Instructions to follow:
Start at the line with "Viewport: 1032px width, 674px height." in the records below, stop at the line with "Click the 95.267% cleaned counts value", and return every line in that span exactly, the two end lines included.

Listed records:
►

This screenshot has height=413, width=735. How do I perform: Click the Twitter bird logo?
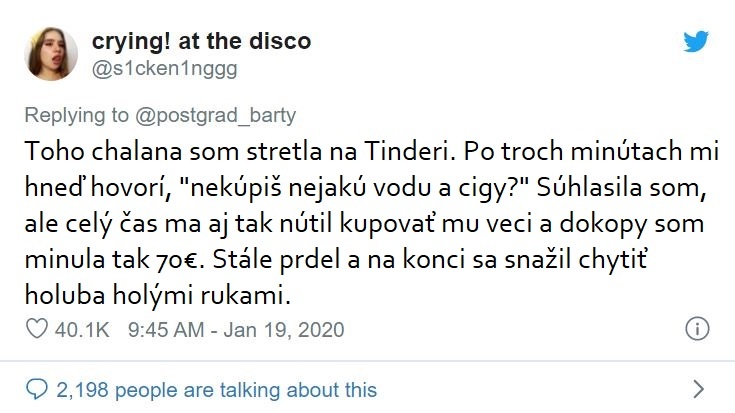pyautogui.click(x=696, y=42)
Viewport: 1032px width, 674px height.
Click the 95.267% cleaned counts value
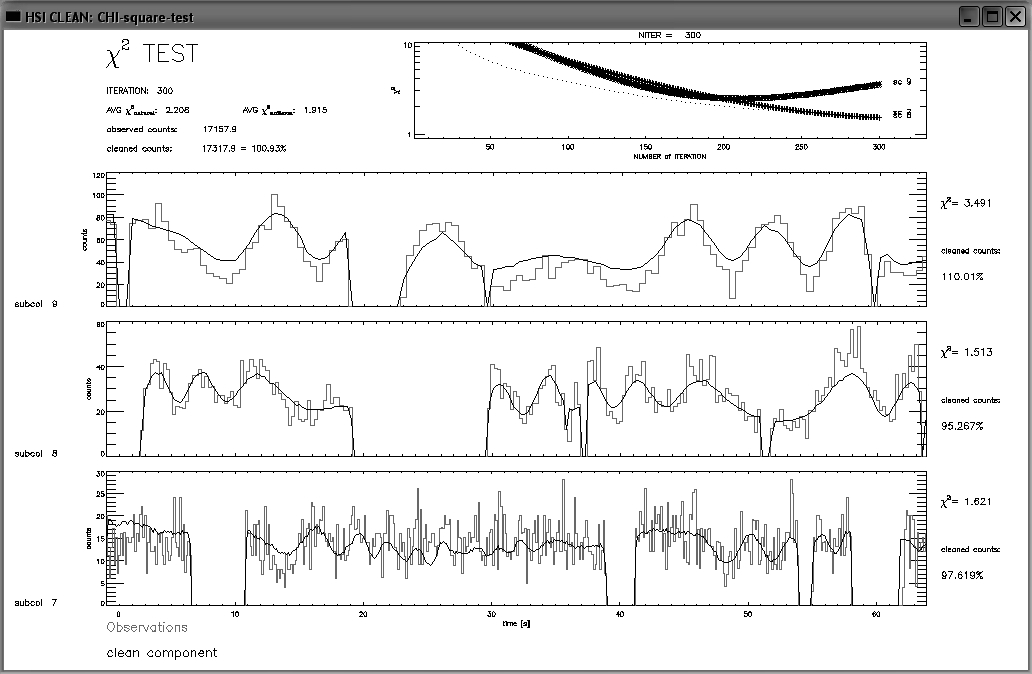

◄
►

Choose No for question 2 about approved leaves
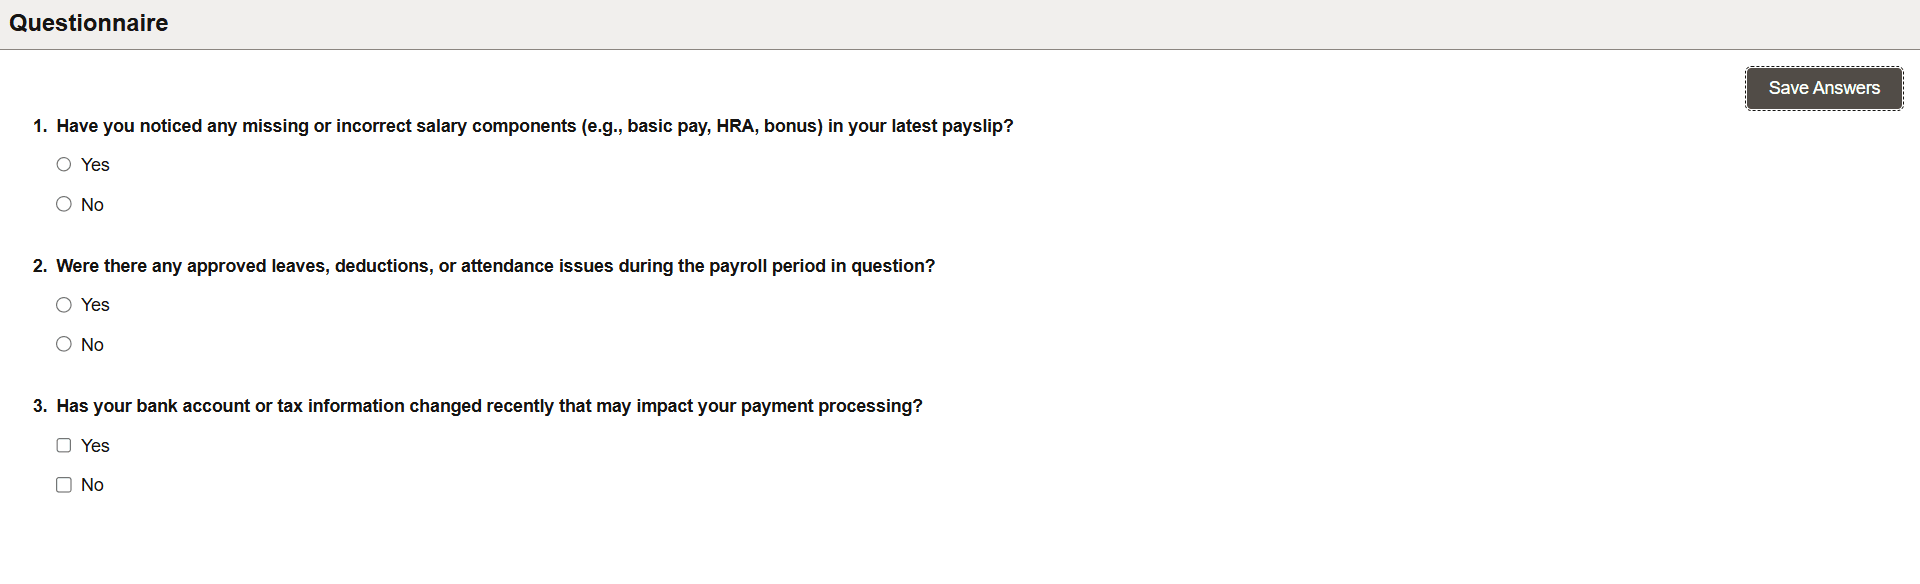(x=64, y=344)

◄

Result for this exercise:
Viewport: 1032px width, 674px height.
Click the 95.267% cleaned counts value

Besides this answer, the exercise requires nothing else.